_Task details_
The first line of the entries and each line after it, through the one that contains "Click the Human Resources signature text", are to be duplicated exactly; no picture belongs in the copy.

[[ Data for the task open ]]

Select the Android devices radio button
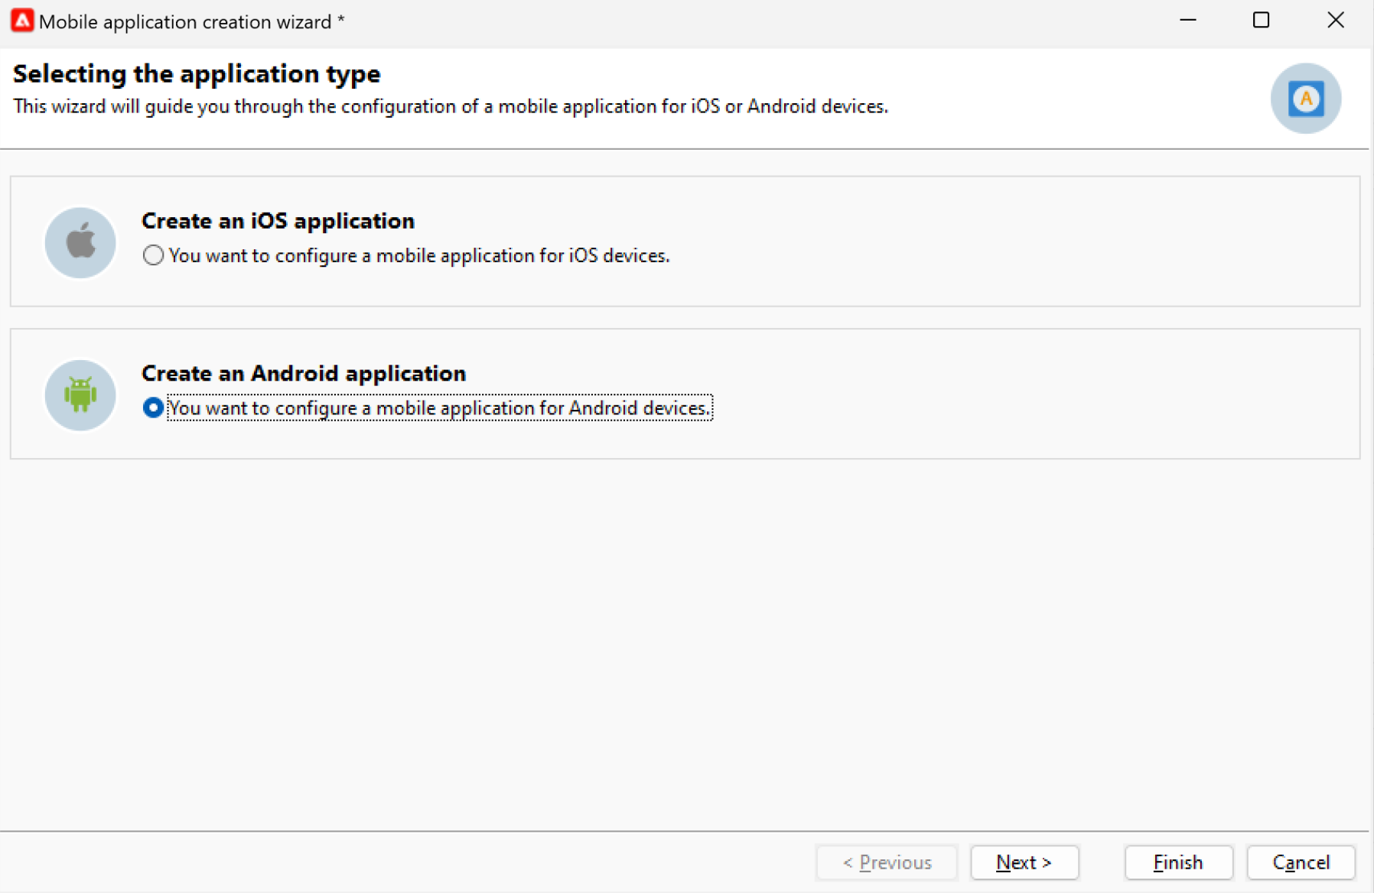The width and height of the screenshot is (1374, 893). (x=153, y=408)
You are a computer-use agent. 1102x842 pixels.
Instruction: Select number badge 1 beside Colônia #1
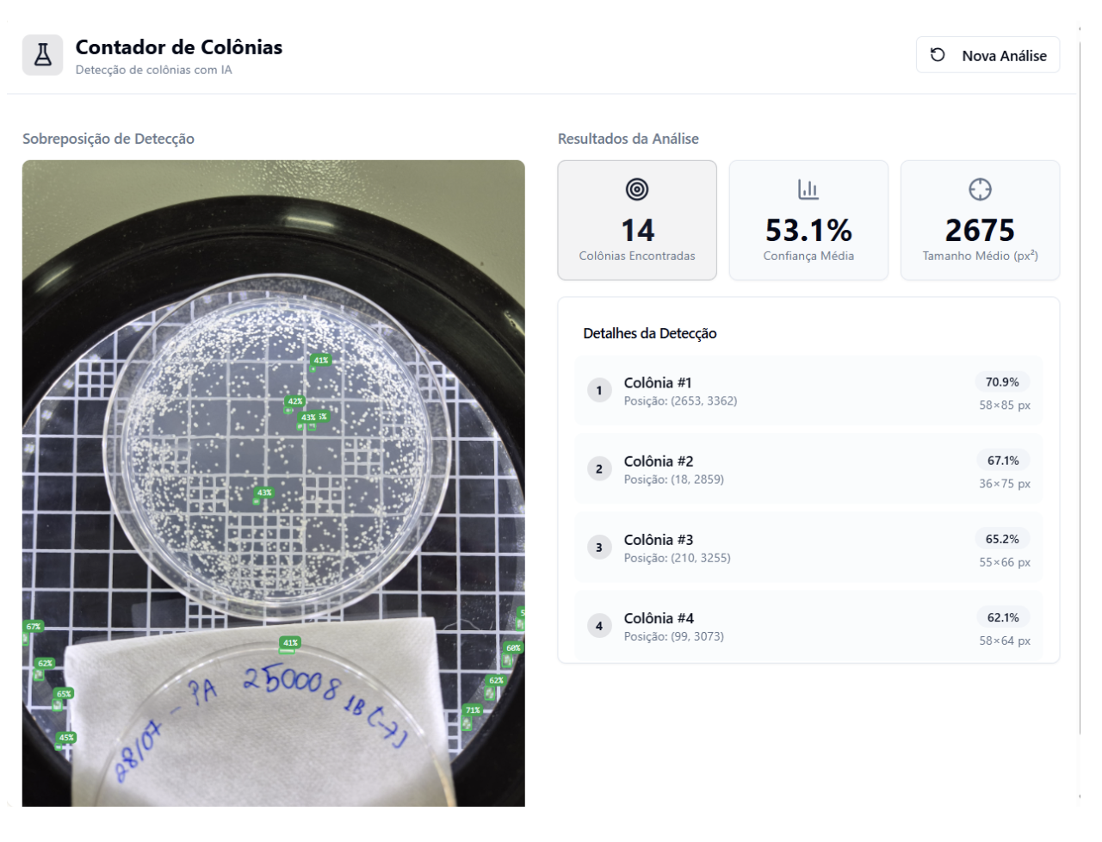coord(599,391)
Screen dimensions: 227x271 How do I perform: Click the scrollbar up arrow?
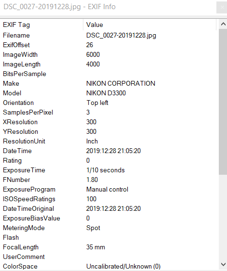tap(223, 24)
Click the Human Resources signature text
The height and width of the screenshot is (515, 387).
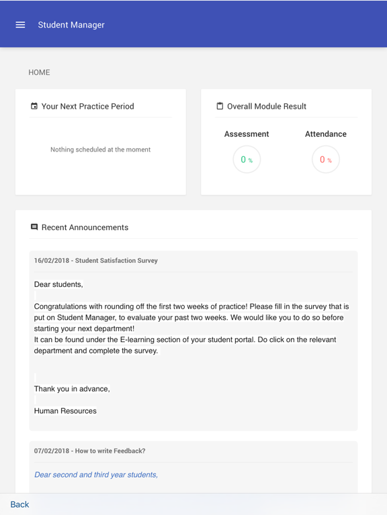pyautogui.click(x=65, y=411)
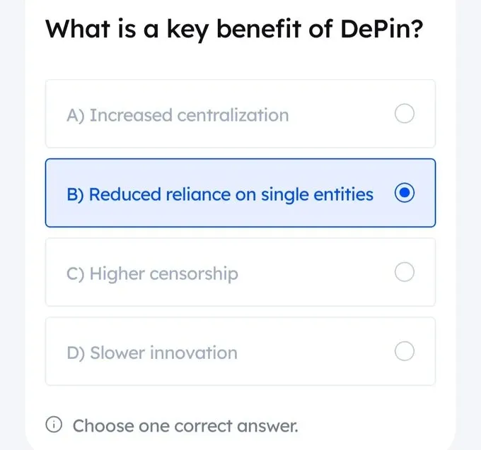This screenshot has height=450, width=481.
Task: Click the "D)" letter prefix
Action: pyautogui.click(x=75, y=353)
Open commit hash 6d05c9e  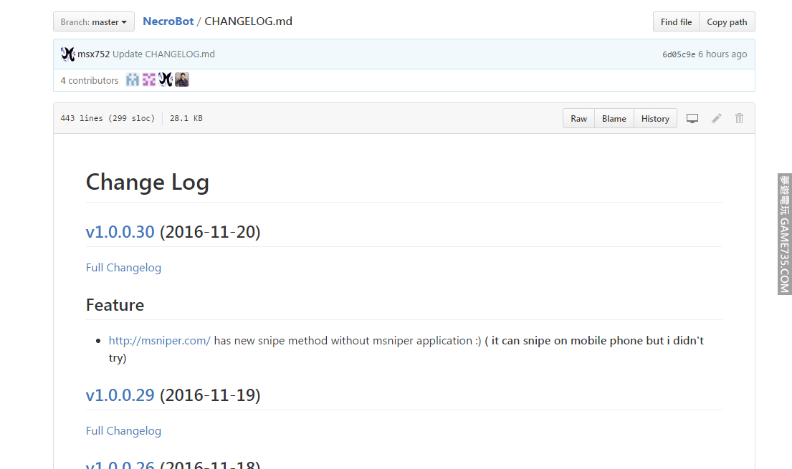[x=678, y=54]
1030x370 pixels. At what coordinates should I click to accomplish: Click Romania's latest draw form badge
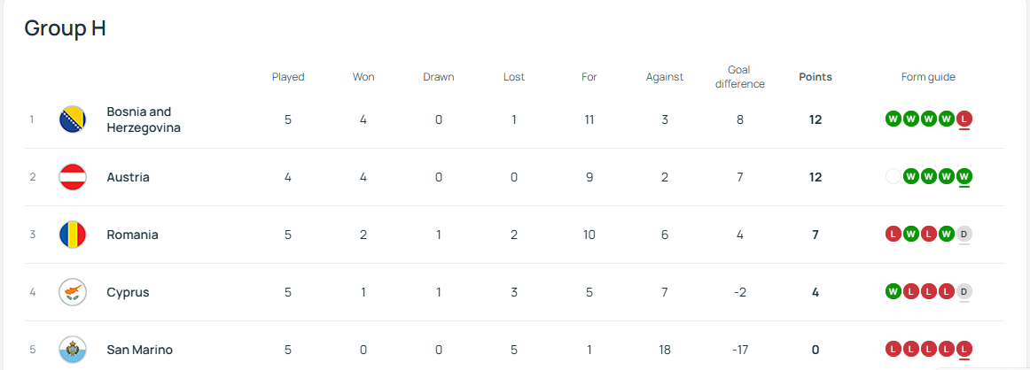pos(964,235)
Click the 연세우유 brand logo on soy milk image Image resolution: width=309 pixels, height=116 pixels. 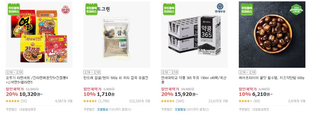tap(220, 8)
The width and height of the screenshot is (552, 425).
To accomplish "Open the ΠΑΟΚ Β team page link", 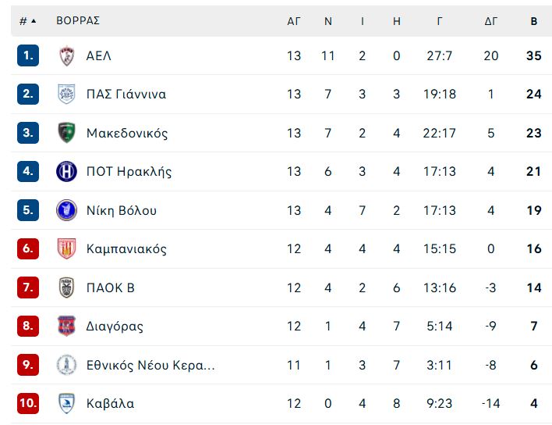I will point(111,288).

[[ Data for the task closed ]]

_Expected answer_
Select the Android devices radio button
The width and height of the screenshot is (1374, 893). (x=153, y=408)
You are a computer-use agent. 1102x842 pixels.
Instruction: Select number badge 1 beside Colônia #1
coord(599,391)
Screen dimensions: 227x271 How do I perform: Click the scrollbar up arrow?
tap(223, 24)
Click the Human Resources signature text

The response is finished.